Wisdom to the know the difference
I really believe that I don’t know what the wisdom is on my own. I think “we” are the wisdom to know the difference. AA and Al-Anon are the wisdom. When I go to a meeting and hear the wisdom of the program and the wisdom of the steps, it reminds me of how to let go and let God. It helps me to keep things simple and it helps me with loving detatchment. I especially learn wisdom when I listen to other recovering addicts. I really believe that both addiction and codependency are a disease of the mind. I think it is a mental disease and it is a disease of forgetting. At different times in my recovery when I have regularly come to groups, I have started getting better and then for one reason or another, have felt that I didn’t need the program.

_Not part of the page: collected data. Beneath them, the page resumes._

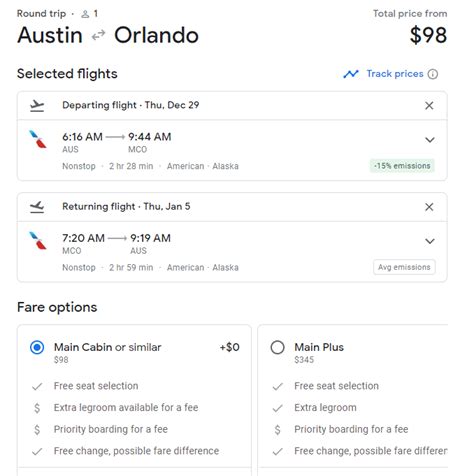
Task: Click the Main Plus fare card title
Action: coord(319,347)
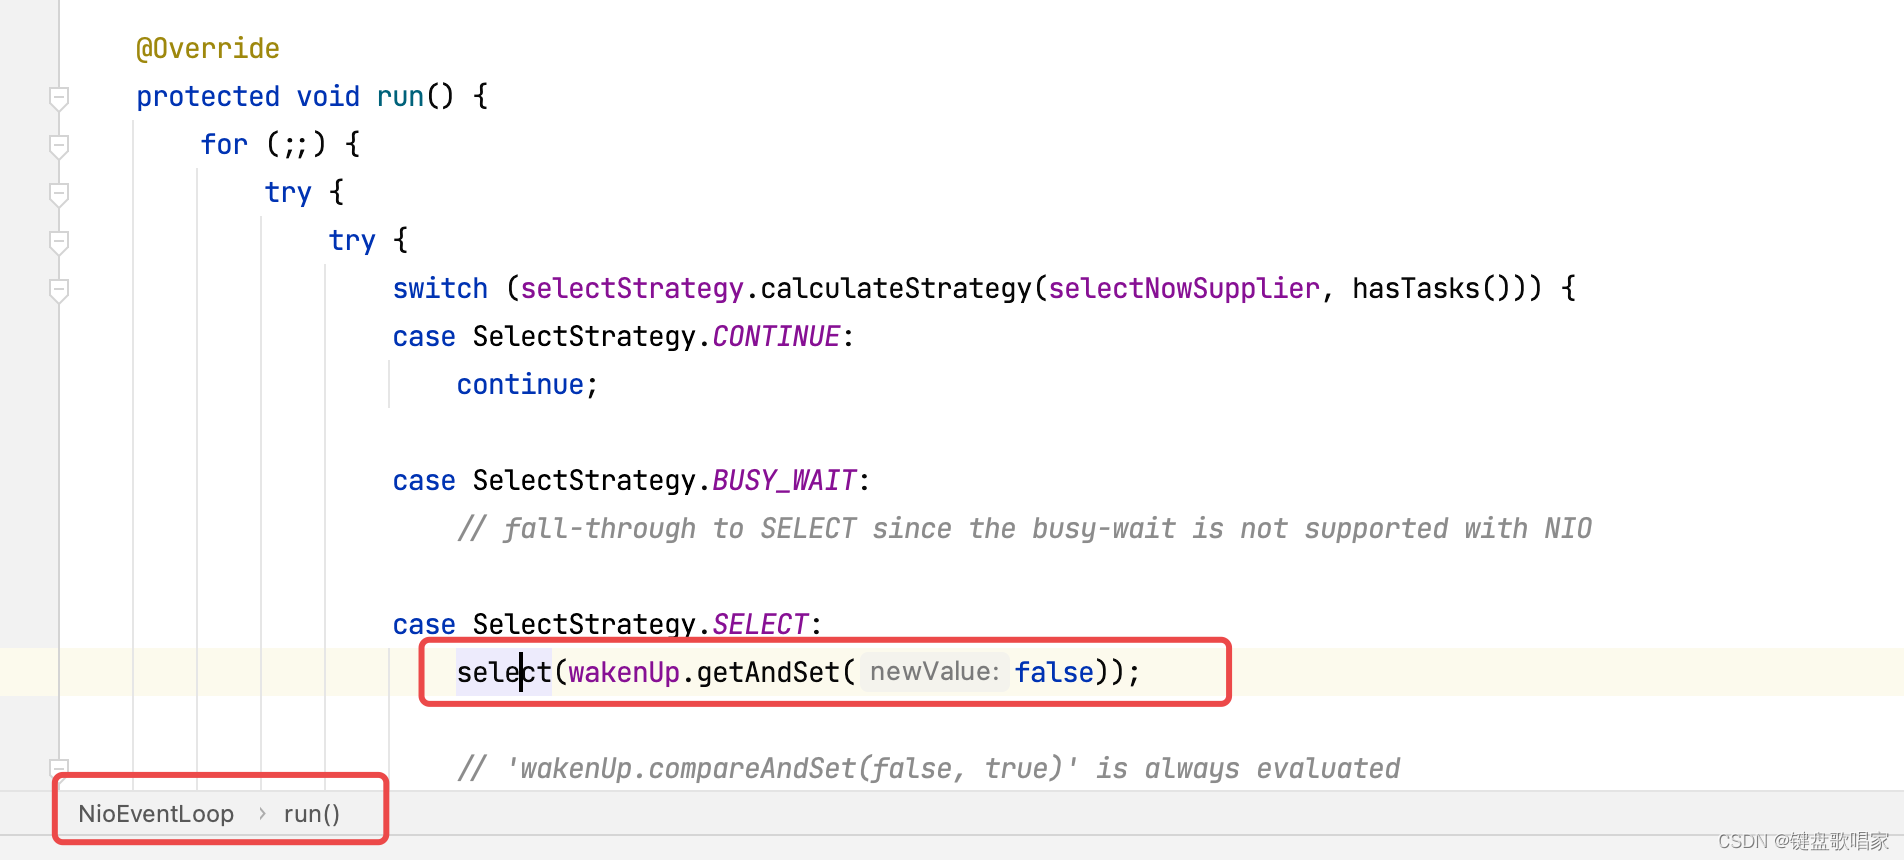Click the getAndSet method call

coord(768,673)
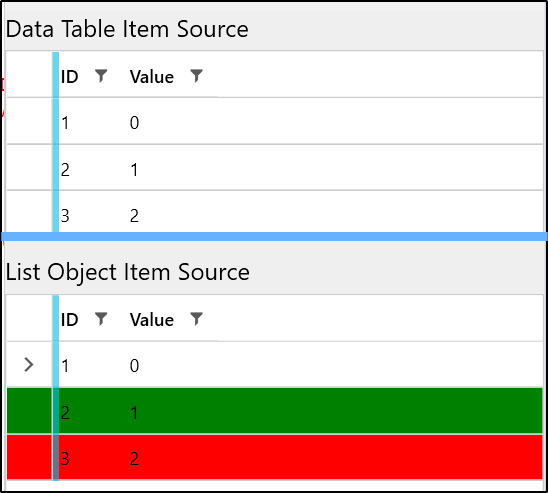Select the red row with ID 3
Viewport: 548px width, 493px height.
(x=274, y=457)
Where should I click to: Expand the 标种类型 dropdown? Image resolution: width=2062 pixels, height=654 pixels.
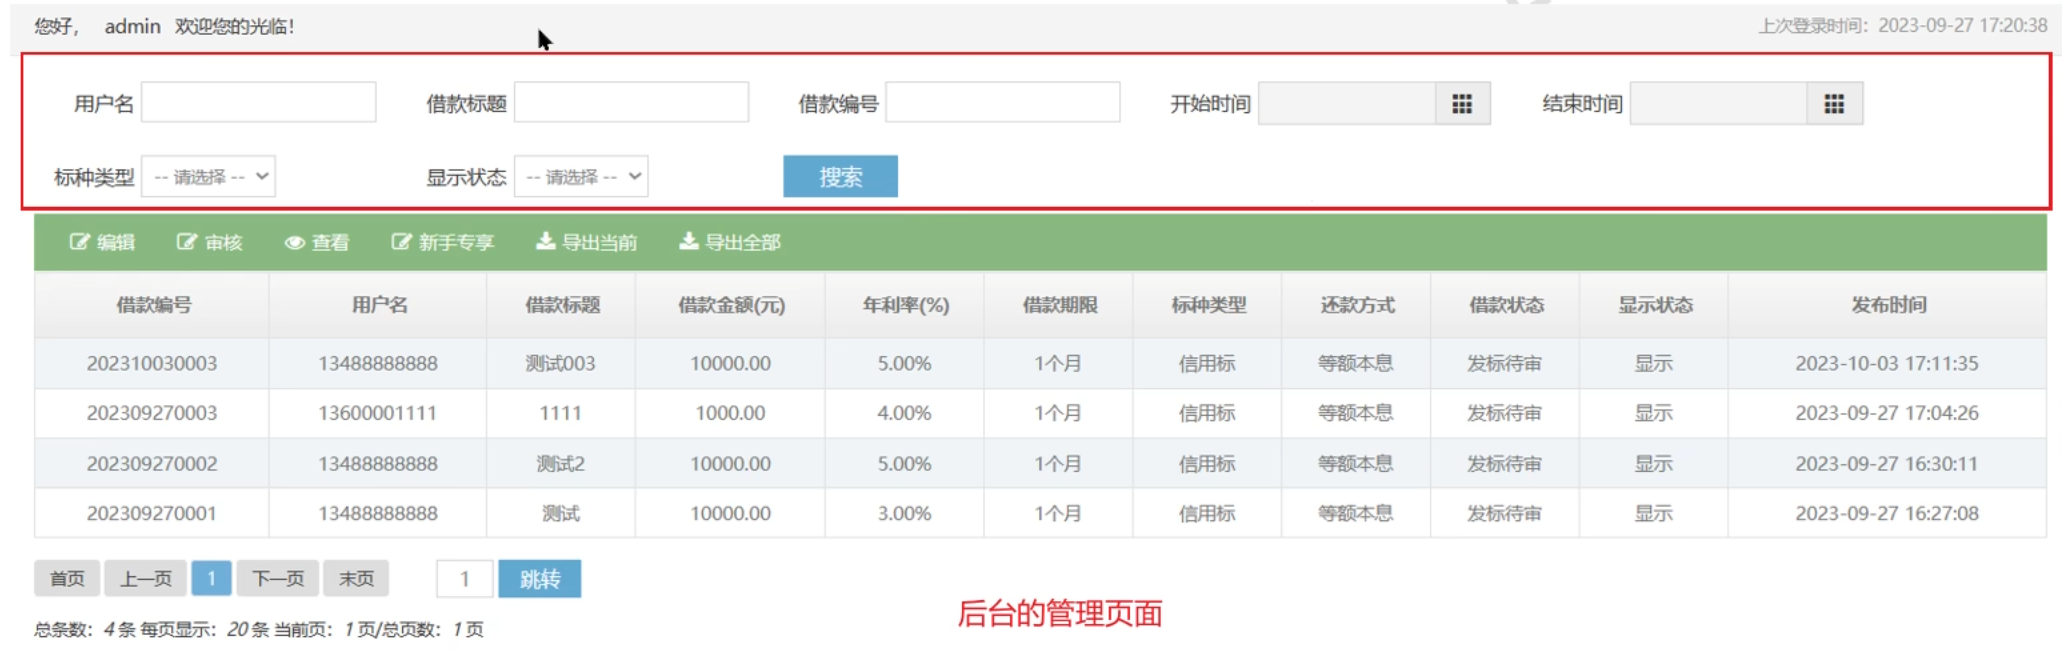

It has backfired every single time. The disease creeps in bit by bit and then I soon find myself wrapped up in fear and being the controlling person that I hate. When I come back, AA and Al-Anon shines a light on the disease of my mind, the scales fall from my eyes and I remember why it is so important that I come on a regular basis. Thankfully, I hope that I have finally come to a place of acceptance that I desperately need this program to remain sane. My life becomes unmanageable without it. When I go to meetings and listen and relate my struggles with other people, I feel like I can go forth and know the difference between what I can change and who and what I cannot. I will not work my program perfectly, but when I leave the meeting, I feel like I have a target to shoot for and a light for my path. I aim for “spiritual progress rather than spiritual perfection.” Progress forward begins one step at a time. The Serenity Prayer can guide my path on a daily and even hourly basis as a I seek to grow in my recovery.